Flagship painting of Rasa Renaissance that brings esoteric scriptural visions into today’s daylight and presents a universal paradigm of divine love

"Forest Women visit Krishna and the Gopis", Oil on Canvas, 1985, Pune, Mumbiram
"Forest Women visit Krishna and the Gopis", Oil on Canvas, 1985, Pune, Mumbiram

Krishna’s love affairs with the young ‘gopis’, the damsels of the cowherd families, are well known through the classical scriptures of India.
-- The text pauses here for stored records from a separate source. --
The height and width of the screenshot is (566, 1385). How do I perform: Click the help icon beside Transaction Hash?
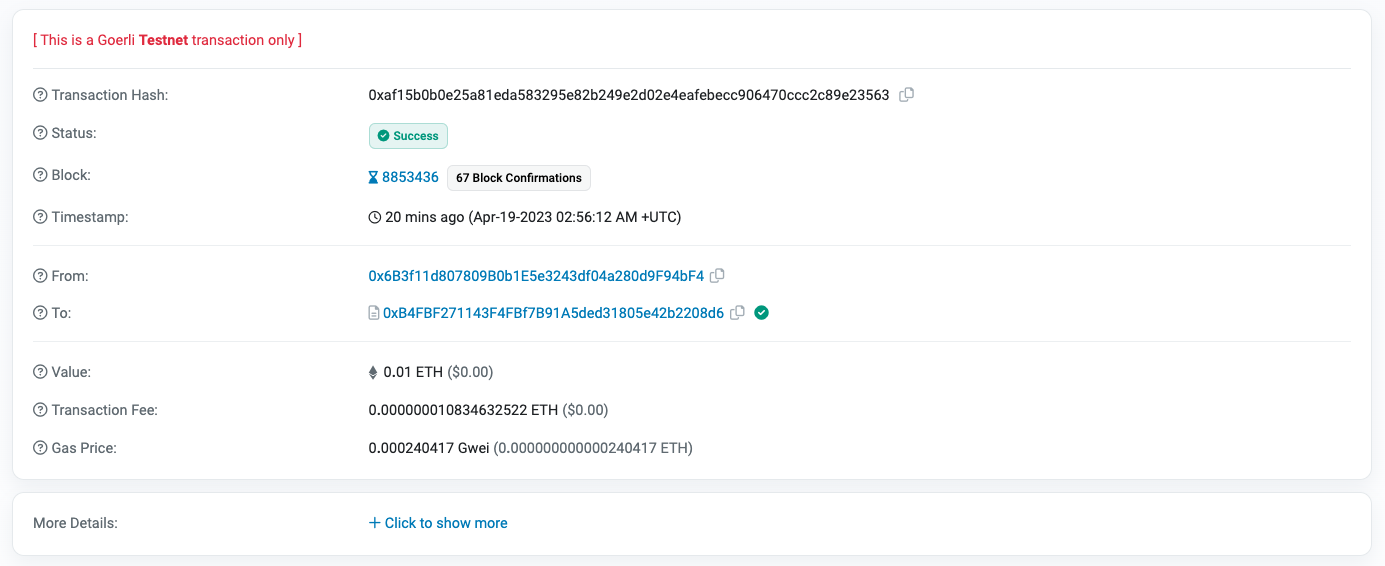tap(40, 95)
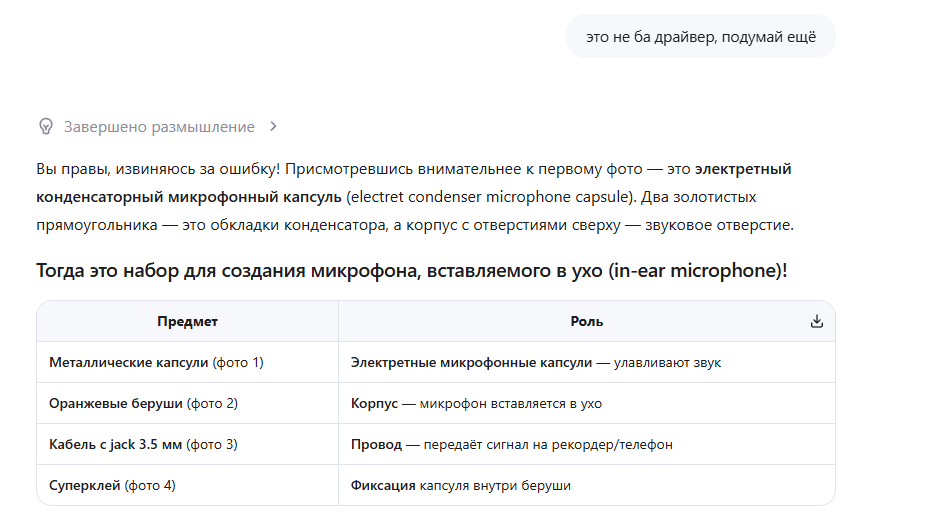
Task: Click the звуковое отверстие phrase
Action: [718, 225]
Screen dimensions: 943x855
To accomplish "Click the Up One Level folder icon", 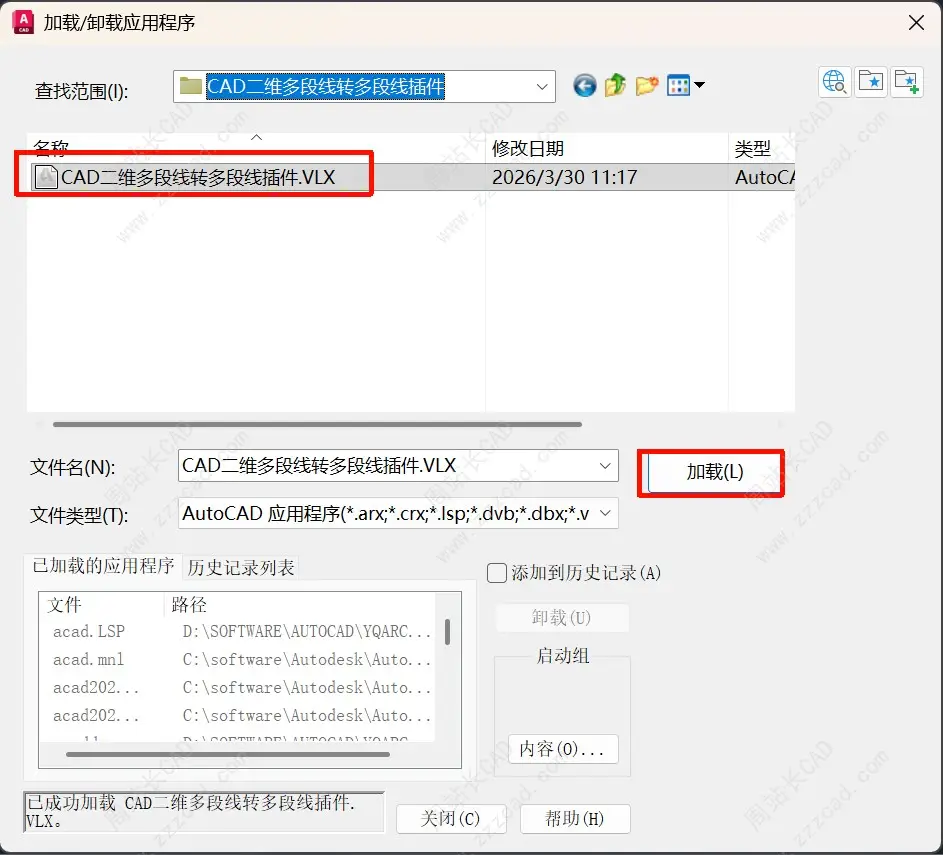I will pos(614,86).
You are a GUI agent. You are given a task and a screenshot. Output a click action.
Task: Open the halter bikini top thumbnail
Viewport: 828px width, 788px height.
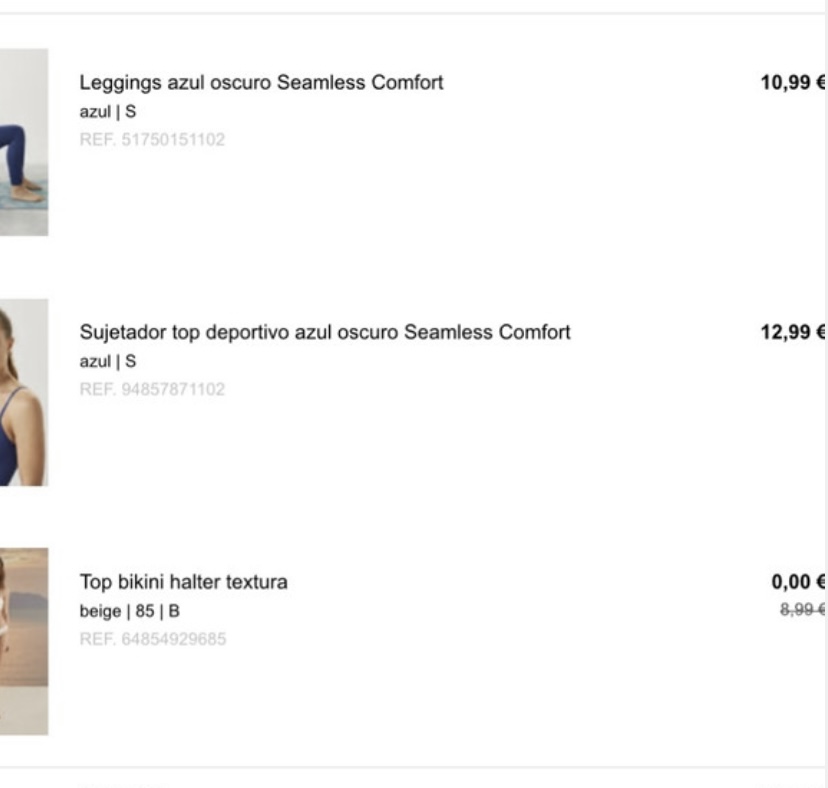24,642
When Mumbiram read the 10th canto of the Shrimad Bhagavatam that describes Krishna’s life, he was fascinated by a verse that described how passionately the wild forest women, living in the wilderness around Govardhan mountain, were attracted by the vision of Krishna sitting with the gopis on the bank of the Yamuna. The gopis are popularly known. They are cowherd people just like Krishna.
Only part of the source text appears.